COOPER: Yes. Alexandra, I appreciate it, thanks.

We'll have more now on how today's tragedy fits in the larger pattern that President Trump does not care to mention.

Joining us now is former -- joining us earlier was FBI supervisory special agent Ali Soufan. Among other incidents he's investigated and supervised, the probes into the USS Cole bombing and the events surrounding 9/11.

(BEGIN VIDEOTAPE)

COOPER: Ali, someone whose life work has been studying global extremism, I wonder first of all what your reaction was when you heard about this attack and who was behind it?

ALI SOUFAN, FORMER FBI SUPERVISORY AGENT: It's a horrific attack. I think I had no doubt in my mind that the person behind it will be a white supremacist.

[20:15:02] This is not the first one against, you know, an ethnic minority conducted by a white supremacist. We've seen that against Christians in Charleston and Jews in Pittsburgh, Muslims in Quebec.

And this movement, unfortunately, has been on the rise not only in the United States but also in the West and across Western democracies.

COOPER: Which gets me to my next question, because the president has commented today of all days saying that he does not see white nationalism as a rising threat around the world. Just in terms of numbers, it would seem to tell a different story.

SOUFAN: It's very disappointed that the president said that. I mean, if we look at the ADL numbers, 73.3 percent of all terrorist attacks in the last ten years were conducted by white supremacists and right- wing extremists. So many of our allies around the world have taken the threat seriously.

Unfortunately, in the United States, we are not taking it as a priority. We don't have any legislation to deal with these kind of domesticated groups the same way we deal with Islamic extremists, for example.

COOPER: So you think there needs to be some sort of a shift in or an enlargening in the way the law enforcement views and combats right- wing extremists domestically?

SOUFAN: Absolutely. Law enforcement have been doing an amazing job in the United States. I mean, the FBI have been doing amazing, great operations in arresting and tackling these guys. But, you know, it's all limited. It's all focused on a specific, you know, field office here and there.

It's not connected to a national strategy or a federal strategy or a priority by the federal government. We don't see that. I think we need to shift that focus when it comes to the white supremacist. We need to acknowledge its existence, not like the president, you know, just said today.

▸ Assignment A
In the transcript, what share of all terrorist attacks in the last ten years does Soufan say white supremacists and right-wing extremists conducted, according to ADL numbers?
▸ Assignment B
Reproduce the transcript from "And this movement, unfortunately, has" to "extremists, for example.".
▸ Assignment C
Translate this sentence from the transcript into Spanish: "And this movement, unfortunately, has been on the rise not only in the United States but also in the West and across Western democracies."

▸ Material shown
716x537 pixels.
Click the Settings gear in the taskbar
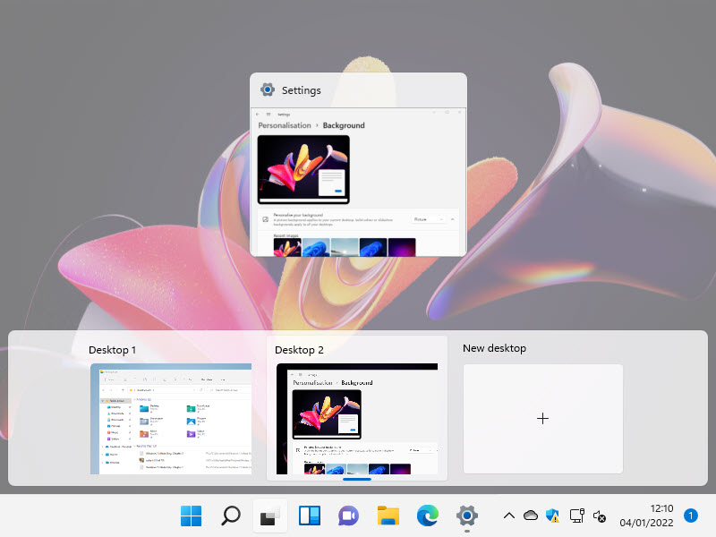466,516
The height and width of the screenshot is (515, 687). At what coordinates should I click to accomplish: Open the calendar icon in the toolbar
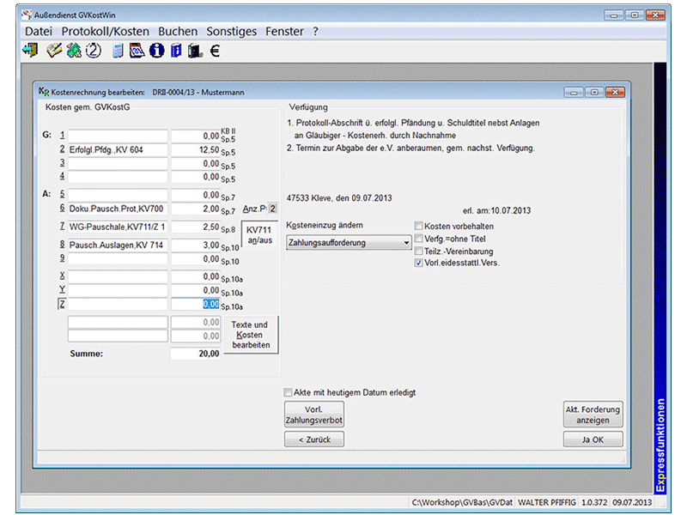137,51
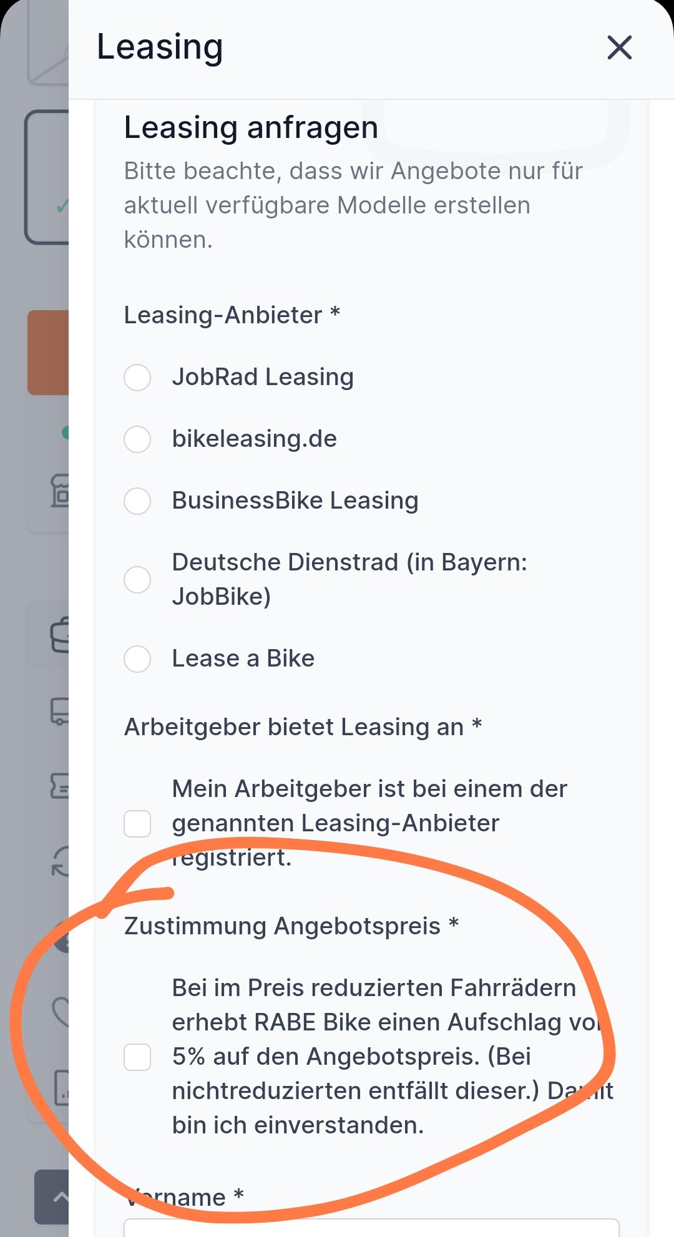Click the heart wishlist icon
The image size is (674, 1237).
pos(60,1011)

▸ Your solution A
73.3 percent

▸ Your solution B
And this movement, unfortunately, has been on the rise not only in the United States but also in the West and across Western democracies.

COOPER: Which gets me to my next question, because the president has commented today of all days saying that he does not see white nationalism as a rising threat around the world. Just in terms of numbers, it would seem to tell a different story.

SOUFAN: It's very disappointed that the president said that. I mean, if we look at the ADL numbers, 73.3 percent of all terrorist attacks in the last ten years were conducted by white supremacists and right- wing extremists. So many of our allies around the world have taken the threat seriously.

Unfortunately, in the United States, we are not taking it as a priority. We don't have any legislation to deal with these kind of domesticated groups the same way we deal with Islamic extremists, for example.

▸ Your solution C
Y este movimiento, lamentablemente, ha ido en aumento no solo en Estados Unidos, sino también en Occidente y en todas las democracias occidentales.